* Text provided

4 points by jbrowne 4515 days ago
Scenario: I'd like to set up Jasmine-standalone-2.0.0 front-end unit testing on the development server where I work. I'm a full stack dev but mostly front-end. I'll admit I'm not super security savvy. A system admin is concerned that there will be security implications from 1. the Jasmine framework library being housed within the directory structure of a site build and 2. that having Some-SpecRunner.html files accessible by a browser could have security implications.Is anyone aware of security issues/vulnerabilities associated with the Jasmine Unit Testing Framework on dev servers or production servers? And if so any suggestions on how to best set Jasmine up to allay these concerns? Thanks HN!
3 comments

If I understand correctly what your question is, it shouldn't be a problem. Since your JavaScript - which you are testing - is publicly accessible, the tests shouldn't do any harm. They cannot do anythin, what the users couldn't do anyways.

What can be a problem: if you produce sample data during running the tests, you are going to produce a lot of trash data in your production environment. But you shouldn't do it anyway - just mock AJAX calls and so on.

Thanks for responding - that's my understanding too. Though if there's something I'm not aware of, I'd love to know!

Thanks for raising the trash data issue. The framework does a pretty good job of set up and tear down before and after each test is run, so I'm not too concerned about the trash data as it's destroyed once the test has completed. (If I'm understanding your point correctly?)

Collection entries
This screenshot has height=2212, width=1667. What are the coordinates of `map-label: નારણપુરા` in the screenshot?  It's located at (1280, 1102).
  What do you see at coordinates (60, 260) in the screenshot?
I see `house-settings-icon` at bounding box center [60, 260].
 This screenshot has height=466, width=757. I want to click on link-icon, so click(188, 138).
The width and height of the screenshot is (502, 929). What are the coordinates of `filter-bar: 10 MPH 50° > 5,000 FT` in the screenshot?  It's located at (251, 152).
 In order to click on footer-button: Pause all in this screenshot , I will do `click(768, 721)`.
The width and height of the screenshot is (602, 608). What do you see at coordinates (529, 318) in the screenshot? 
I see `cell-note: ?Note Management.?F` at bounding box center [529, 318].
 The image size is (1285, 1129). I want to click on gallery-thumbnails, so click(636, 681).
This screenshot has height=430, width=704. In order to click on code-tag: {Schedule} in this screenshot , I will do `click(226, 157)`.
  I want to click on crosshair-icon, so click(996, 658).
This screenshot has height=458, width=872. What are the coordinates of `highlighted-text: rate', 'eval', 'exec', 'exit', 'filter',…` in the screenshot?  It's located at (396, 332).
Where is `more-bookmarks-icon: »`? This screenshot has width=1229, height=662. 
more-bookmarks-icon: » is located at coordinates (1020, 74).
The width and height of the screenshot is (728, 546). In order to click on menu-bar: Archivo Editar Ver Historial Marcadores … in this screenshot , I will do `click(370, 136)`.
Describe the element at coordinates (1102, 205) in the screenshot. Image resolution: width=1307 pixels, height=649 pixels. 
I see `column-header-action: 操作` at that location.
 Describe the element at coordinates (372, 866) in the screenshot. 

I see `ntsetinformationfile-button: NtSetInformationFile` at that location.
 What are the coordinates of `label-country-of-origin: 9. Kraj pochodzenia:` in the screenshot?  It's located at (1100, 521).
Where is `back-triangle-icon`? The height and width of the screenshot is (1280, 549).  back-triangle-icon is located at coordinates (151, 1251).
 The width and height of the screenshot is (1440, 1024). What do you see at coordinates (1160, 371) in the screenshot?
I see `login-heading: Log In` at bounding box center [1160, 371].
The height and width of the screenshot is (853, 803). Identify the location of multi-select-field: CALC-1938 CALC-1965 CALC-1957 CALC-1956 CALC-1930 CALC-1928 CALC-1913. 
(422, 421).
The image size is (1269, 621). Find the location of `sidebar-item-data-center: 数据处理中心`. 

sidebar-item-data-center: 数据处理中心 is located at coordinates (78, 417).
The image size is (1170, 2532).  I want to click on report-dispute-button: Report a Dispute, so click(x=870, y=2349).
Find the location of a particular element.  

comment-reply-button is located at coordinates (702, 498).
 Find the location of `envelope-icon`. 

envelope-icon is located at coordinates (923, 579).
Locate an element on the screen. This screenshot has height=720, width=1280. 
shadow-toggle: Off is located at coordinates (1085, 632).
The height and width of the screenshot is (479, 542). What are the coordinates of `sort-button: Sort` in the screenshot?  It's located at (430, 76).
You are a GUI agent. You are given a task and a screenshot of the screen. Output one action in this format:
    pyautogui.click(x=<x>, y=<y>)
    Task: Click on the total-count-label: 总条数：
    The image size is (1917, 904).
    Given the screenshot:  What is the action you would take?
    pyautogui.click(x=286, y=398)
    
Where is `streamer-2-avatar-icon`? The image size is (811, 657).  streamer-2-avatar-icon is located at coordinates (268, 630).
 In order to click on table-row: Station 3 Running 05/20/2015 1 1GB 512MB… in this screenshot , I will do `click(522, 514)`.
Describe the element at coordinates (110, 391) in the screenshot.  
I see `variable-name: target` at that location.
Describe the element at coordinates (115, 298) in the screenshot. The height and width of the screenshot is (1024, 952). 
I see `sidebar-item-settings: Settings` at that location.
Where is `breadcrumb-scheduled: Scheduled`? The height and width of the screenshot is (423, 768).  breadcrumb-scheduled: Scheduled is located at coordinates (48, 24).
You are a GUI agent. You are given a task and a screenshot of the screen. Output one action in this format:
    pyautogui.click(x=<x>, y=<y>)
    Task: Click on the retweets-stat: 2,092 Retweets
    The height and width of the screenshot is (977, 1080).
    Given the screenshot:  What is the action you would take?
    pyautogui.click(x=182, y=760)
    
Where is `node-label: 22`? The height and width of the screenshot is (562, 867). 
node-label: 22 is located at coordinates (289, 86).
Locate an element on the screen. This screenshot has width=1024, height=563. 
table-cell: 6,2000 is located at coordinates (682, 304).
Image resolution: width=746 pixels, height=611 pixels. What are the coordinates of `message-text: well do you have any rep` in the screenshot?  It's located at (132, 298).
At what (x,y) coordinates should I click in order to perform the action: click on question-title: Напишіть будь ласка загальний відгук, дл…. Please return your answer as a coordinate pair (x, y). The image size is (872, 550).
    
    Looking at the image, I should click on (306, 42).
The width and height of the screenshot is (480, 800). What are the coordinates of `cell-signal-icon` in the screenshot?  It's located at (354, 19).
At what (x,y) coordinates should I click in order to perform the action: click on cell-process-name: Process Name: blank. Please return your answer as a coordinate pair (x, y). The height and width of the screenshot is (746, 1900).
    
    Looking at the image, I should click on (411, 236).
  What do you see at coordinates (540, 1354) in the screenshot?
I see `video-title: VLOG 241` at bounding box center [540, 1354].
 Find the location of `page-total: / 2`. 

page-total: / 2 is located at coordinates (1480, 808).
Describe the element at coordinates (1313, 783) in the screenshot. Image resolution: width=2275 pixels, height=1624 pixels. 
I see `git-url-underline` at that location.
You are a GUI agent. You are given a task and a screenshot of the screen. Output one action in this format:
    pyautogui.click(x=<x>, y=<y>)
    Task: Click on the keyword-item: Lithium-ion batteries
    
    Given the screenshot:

* Using the information
1. In the Jasmine security discussion, rewrite the paragraph beginning "Scenario: I'd like to set up" as a short list that keeps its main facts.
2. Resume the Jasmine security discussion after its final reply.

* Answers to the tasks
1.
- Goal: set up Jasmine-standalone-2.0.0 front-end unit testing on the development server at work.
- Background: the writer is a full stack developer, mostly front-end, and not very security savvy.
- A system admin's concerns: (1) the Jasmine framework library being housed within the directory structure of a site build, and (2) Some-SpecRunner.html files being accessible by a browser.
- Questions raised: whether anyone knows of security issues or vulnerabilities tied to Jasmine on dev or production servers, and, if so, how best to set Jasmine up to allay these concerns.

2.
I mean something like you call a REST API where you create fake data which is then visible on the production site. To avoid this, you should mock AJAX calls.
Got it - thanks!
I'm not quite understanding the problem.

Normally, I run unit tests on my dev box; presumably your sysadmins don't care about that. I also run them on a special-purpose CI server. None of these machines are accessible to the outside world. I would never put the the unit test code in a place where it could be triggered by regular users or the general public.

Is that how you're setting it up? If so, what is the sysadmin worried about?

Thanks for responding! Currently running Jasmine on local dev box, yes that's cool, sysadmin not concerned about that.

We don't have CI server. We have a dev server that is currently exposed to the world, our production server is separate. If Jasmine installed on the dev server a SpecRunner.html that triggers the unit tests on that dev server could be accessed by anyone if they knew the url.

This is what the sysadmin is concerned about. Would you say it's best to either 1. just run the unit tests locally as we don't have CI server set up or 2. Hide our dev server from the outside world and then it would be ok to run the unit tests on it?

Hope that helps to clarify?

Your dev server shouldn't be accessible to the public. If you want a server to be accessible to the public that isn't your production server (which is valid), you should be doing things as similar to production as possible (not running tests on it).
Thanks barylen for the response! Totally get what you're saying, could you expand a bit on why?
I agree with barylen. Dev should never be visible. For the general reason that the default is "hidden". You make specific exceptions for the small number of things you want people to see.

There are a lot of reasons for that, but for me the two big reasons are good user experience and good security. You get a good user experience by carefully controlling what people see and making sure that's polished. You don't want to have to think about them stumbling across things that aren't for them. And good security requires minimal attack surface. You don't give naughty people anything to abuse that you don't have to.

That all stands to reason, thanks for the input wpietri.
You shouldn't be unit testing on production. You should run as little as possible in prod.
Thanks for responding staunch! Is that mainly to avoid performance costs/clutter, or for security reasons or both?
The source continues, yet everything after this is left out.